[REQUISITOS DAS TAREFAS]:
(a) Indique se cada afirmação abaixo está de acordo com o texto sobre publicidade e adolescência, respondendo sim ou não e citando literalmente as palavras do texto que decidem a questão. (i) A publicidade ensina o que consumir para ser reconhecido ou invejado. (ii) A responsabilidade por ser feliz é atribuída à marca. (iii) A publicidade raramente ressalta a imagem de uma marca.
(b) Transcreva, do texto sobre publicidade e adolescência, o trecho que se inicia com "Mais do que" e segue até "por ser feliz.", inclusive.

[TEXTO DA PÁGINA]:
━━━

05, 07, 14, 15, 23, 29, 33, 43 etc). Também ensina o que consumir para ser reconhecido ou invejado (publicidades 03, 08, 20, 28, 30, 34, 38 etc). E, enfim, está sempre propondo novas experiências do mundo, das pessoas e de seus próprios limites para viver a vida da melhor maneira possível (publicidades 12, 16, 27, 41, 45 etc).

Mais do que isso, a publicidade parece direcionar-se a essa virtual fragilidade do sujeito adolescente, dando-lhes artifícios para construir sua própria identidade que inclui segurança de si e reconhecimento dos outros. E, para tanto, ressalta quase sempre a imagem de uma marca, que passaria a agir como um ritornelo desse território de beleza, reconhecimento e reinvenção. No entanto, essa proposta aparece quase sempre revestida de uma “atitude” que deve partir do indivíduo, implicando que seria dele a responsabilidade por ser feliz.

━━━

[MATERIAL DE ESTUDO]:
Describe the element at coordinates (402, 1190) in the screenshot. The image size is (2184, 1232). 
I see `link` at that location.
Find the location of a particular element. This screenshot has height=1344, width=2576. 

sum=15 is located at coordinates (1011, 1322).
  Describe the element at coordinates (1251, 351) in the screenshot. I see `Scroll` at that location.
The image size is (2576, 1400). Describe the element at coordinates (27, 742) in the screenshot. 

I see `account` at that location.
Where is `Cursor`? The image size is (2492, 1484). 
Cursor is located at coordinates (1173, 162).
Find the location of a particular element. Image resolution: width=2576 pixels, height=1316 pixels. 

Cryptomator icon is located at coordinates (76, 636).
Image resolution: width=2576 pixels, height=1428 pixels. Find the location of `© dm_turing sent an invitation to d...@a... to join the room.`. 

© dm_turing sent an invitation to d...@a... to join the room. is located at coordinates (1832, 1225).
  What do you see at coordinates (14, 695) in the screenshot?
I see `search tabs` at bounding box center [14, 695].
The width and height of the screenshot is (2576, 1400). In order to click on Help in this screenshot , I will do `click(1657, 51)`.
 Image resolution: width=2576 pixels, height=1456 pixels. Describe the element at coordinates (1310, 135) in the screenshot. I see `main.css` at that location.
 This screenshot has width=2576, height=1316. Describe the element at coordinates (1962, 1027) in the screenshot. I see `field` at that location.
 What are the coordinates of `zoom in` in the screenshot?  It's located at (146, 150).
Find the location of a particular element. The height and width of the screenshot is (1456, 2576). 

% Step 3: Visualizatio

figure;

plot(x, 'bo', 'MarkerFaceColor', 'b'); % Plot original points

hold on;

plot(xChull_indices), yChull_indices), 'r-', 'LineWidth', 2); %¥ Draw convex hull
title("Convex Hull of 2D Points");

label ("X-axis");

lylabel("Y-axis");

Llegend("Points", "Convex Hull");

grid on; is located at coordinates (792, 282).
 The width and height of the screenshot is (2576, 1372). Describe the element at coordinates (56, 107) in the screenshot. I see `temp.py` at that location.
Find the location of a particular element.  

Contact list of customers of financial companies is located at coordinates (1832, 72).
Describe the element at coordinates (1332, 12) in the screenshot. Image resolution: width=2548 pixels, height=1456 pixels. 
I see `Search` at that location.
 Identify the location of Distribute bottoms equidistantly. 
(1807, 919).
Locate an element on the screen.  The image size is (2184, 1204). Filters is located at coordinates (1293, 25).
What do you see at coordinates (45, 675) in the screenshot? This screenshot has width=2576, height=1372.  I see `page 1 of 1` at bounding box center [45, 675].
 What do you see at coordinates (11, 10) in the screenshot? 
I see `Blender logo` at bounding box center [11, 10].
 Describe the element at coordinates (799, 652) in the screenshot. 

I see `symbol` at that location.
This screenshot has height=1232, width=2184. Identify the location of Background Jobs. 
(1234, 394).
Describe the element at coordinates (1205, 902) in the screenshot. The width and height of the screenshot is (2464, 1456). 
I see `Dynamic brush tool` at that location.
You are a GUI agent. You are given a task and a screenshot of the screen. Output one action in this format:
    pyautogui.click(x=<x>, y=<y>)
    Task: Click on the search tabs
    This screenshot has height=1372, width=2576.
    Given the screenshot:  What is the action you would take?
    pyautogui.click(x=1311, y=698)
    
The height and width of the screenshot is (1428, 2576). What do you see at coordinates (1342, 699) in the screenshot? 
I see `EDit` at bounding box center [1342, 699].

━━━

[RESPOSTAS POR TAREFA]:
(a)
(i) Sim: "Também ensina o que consumir para ser reconhecido ou invejado".
(ii) Não: "essa proposta aparece quase sempre revestida de uma “atitude” que deve partir do indivíduo, implicando que seria dele a responsabilidade por ser feliz".
(iii) Não: "ressalta quase sempre a imagem de uma marca".

(b)
Mais do que isso, a publicidade parece direcionar-se a essa virtual fragilidade do sujeito adolescente, dando-lhes artifícios para construir sua própria identidade que inclui segurança de si e reconhecimento dos outros. E, para tanto, ressalta quase sempre a imagem de uma marca, que passaria a agir como um ritornelo desse território de beleza, reconhecimento e reinvenção. No entanto, essa proposta aparece quase sempre revestida de uma “atitude” que deve partir do indivíduo, implicando que seria dele a responsabilidade por ser feliz.